Exercise:
When you write out the entries, keep every line exactly as it appears.

Material provided:
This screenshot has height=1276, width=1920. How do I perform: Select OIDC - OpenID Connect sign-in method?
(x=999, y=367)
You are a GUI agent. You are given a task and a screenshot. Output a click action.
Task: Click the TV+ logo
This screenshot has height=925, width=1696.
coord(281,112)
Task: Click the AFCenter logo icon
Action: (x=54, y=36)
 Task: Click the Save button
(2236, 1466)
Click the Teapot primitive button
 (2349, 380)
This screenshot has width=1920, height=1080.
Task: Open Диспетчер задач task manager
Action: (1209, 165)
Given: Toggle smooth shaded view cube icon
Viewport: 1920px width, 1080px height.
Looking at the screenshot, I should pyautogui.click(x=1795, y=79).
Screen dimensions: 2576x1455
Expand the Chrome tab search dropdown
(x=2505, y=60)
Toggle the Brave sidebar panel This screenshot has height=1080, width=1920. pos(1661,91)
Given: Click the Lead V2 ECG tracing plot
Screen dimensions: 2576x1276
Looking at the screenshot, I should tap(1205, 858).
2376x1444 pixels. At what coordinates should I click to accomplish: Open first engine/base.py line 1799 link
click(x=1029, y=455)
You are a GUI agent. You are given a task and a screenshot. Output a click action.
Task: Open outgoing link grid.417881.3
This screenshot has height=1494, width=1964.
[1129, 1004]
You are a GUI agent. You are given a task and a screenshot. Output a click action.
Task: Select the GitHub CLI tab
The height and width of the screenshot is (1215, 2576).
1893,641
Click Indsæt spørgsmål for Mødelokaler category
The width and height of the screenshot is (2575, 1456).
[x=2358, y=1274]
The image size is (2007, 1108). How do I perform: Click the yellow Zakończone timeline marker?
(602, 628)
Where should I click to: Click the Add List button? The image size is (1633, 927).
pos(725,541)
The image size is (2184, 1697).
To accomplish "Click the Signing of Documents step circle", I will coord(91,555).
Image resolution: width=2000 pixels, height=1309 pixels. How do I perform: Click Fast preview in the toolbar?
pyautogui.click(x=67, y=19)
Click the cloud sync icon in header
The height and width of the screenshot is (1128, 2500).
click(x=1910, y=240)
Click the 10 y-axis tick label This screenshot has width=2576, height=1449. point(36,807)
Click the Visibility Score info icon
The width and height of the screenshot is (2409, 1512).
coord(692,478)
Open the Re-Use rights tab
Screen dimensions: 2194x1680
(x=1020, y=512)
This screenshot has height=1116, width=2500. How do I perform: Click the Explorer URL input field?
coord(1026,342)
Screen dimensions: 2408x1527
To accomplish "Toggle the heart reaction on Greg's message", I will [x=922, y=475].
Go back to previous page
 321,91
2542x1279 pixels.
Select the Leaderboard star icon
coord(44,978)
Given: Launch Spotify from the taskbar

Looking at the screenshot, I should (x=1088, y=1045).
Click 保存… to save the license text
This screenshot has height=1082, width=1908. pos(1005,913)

The completed task:
This screenshot has height=1276, width=1920. How do I perform: Select OIDC - OpenID Connect sign-in method?
(x=999, y=367)
You are a GUI agent. You are given a task and a screenshot. Output a click action.
Task: Click the TV+ logo
This screenshot has height=925, width=1696.
coord(281,112)
Task: Click the AFCenter logo icon
Action: (x=54, y=36)
 Task: Click the Save button
(2236, 1466)
Click the Teapot primitive button
 (2349, 380)
This screenshot has width=1920, height=1080.
Task: Open Диспетчер задач task manager
Action: (1209, 165)
Given: Toggle smooth shaded view cube icon
Viewport: 1920px width, 1080px height.
Looking at the screenshot, I should pyautogui.click(x=1795, y=79).
Screen dimensions: 2576x1455
Expand the Chrome tab search dropdown
(x=2505, y=60)
Toggle the Brave sidebar panel This screenshot has height=1080, width=1920. pos(1661,91)
Given: Click the Lead V2 ECG tracing plot
Screen dimensions: 2576x1276
Looking at the screenshot, I should tap(1205, 858).
2376x1444 pixels. At what coordinates should I click to accomplish: Open first engine/base.py line 1799 link
click(x=1029, y=455)
You are a GUI agent. You are given a task and a screenshot. Output a click action.
Task: Open outgoing link grid.417881.3
This screenshot has height=1494, width=1964.
[1129, 1004]
You are a GUI agent. You are given a task and a screenshot. Output a click action.
Task: Select the GitHub CLI tab
The height and width of the screenshot is (1215, 2576).
1893,641
Click Indsæt spørgsmål for Mødelokaler category
The width and height of the screenshot is (2575, 1456).
[x=2358, y=1274]
The image size is (2007, 1108). How do I perform: Click the yellow Zakończone timeline marker?
(602, 628)
Where should I click to: Click the Add List button? The image size is (1633, 927).
pos(725,541)
The image size is (2184, 1697).
To accomplish "Click the Signing of Documents step circle", I will coord(91,555).
Image resolution: width=2000 pixels, height=1309 pixels. How do I perform: Click Fast preview in the toolbar?
pyautogui.click(x=67, y=19)
Click the cloud sync icon in header
The height and width of the screenshot is (1128, 2500).
click(x=1910, y=240)
Click the 10 y-axis tick label This screenshot has width=2576, height=1449. point(36,807)
Click the Visibility Score info icon
The width and height of the screenshot is (2409, 1512).
coord(692,478)
Open the Re-Use rights tab
Screen dimensions: 2194x1680
(x=1020, y=512)
This screenshot has height=1116, width=2500. How do I perform: Click the Explorer URL input field?
coord(1026,342)
Screen dimensions: 2408x1527
To accomplish "Toggle the heart reaction on Greg's message", I will [x=922, y=475].
Go back to previous page
 321,91
2542x1279 pixels.
Select the Leaderboard star icon
coord(44,978)
Given: Launch Spotify from the taskbar

Looking at the screenshot, I should (x=1088, y=1045).
Click 保存… to save the license text
This screenshot has height=1082, width=1908. pos(1005,913)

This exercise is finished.